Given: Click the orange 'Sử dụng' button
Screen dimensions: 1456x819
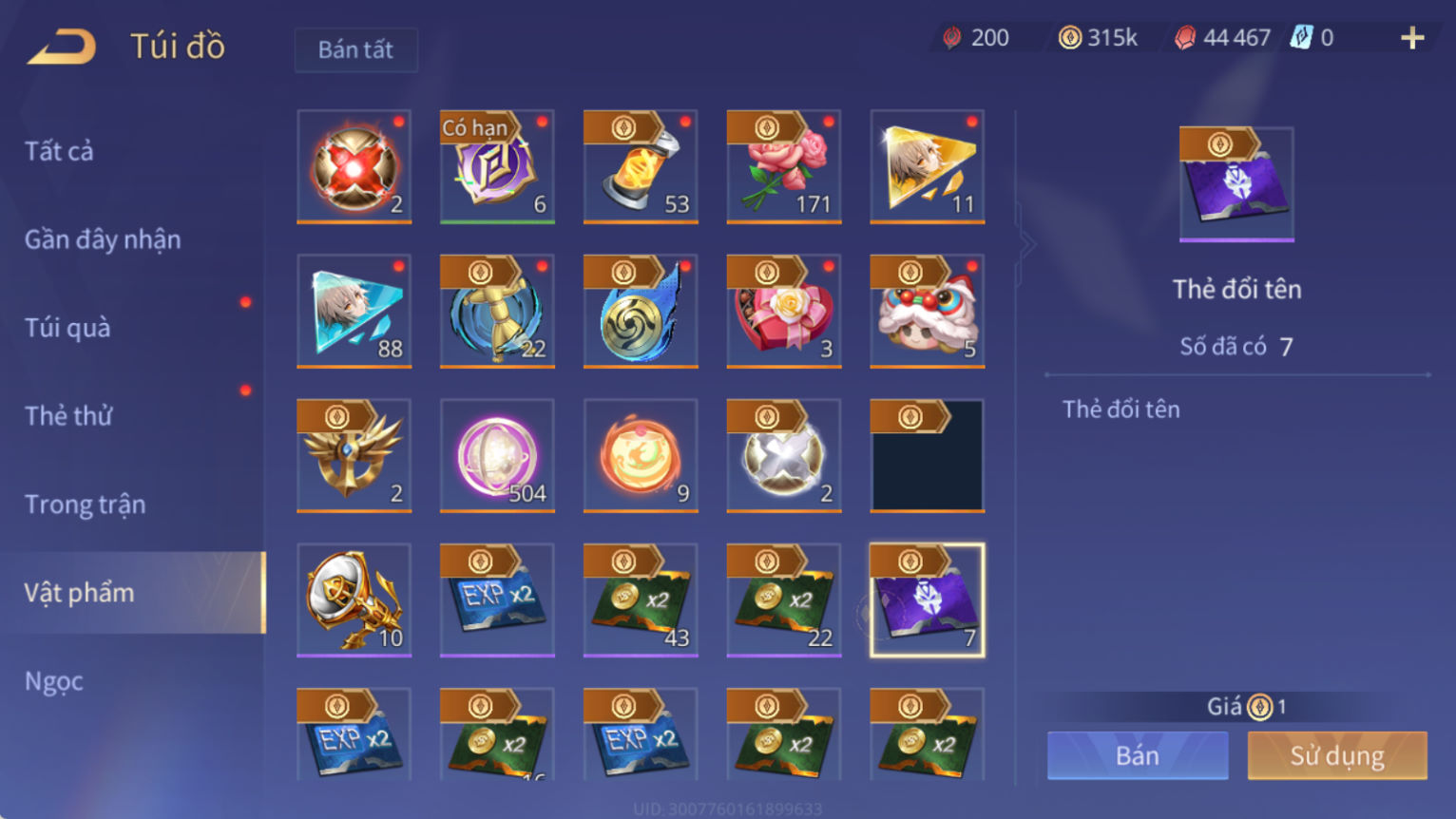Looking at the screenshot, I should [x=1337, y=755].
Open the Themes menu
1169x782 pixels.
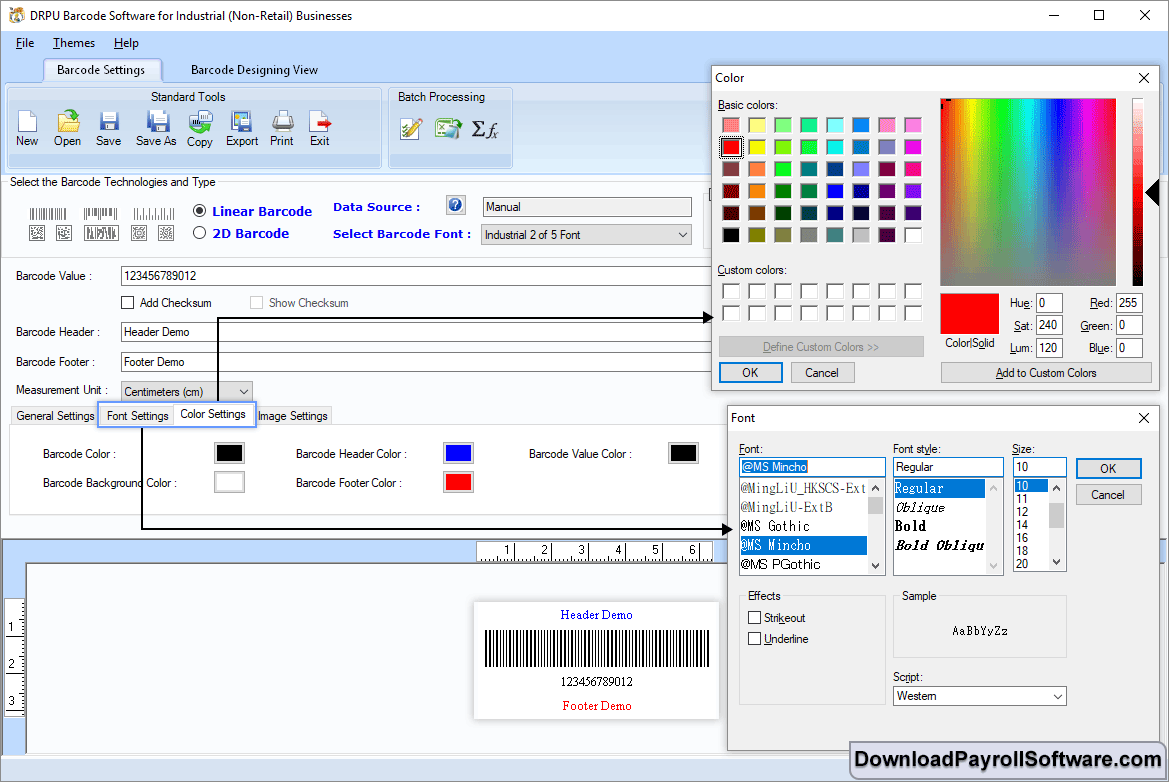pos(73,43)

▶ [Problem]: Please copy the data shown above, line by line and exactly, omitting the images.

▶ [Written solution]:
Given: Click the orange 'Sử dụng' button
Screen dimensions: 1456x819
Looking at the screenshot, I should [x=1337, y=755].
Open the Themes menu
1169x782 pixels.
pos(73,43)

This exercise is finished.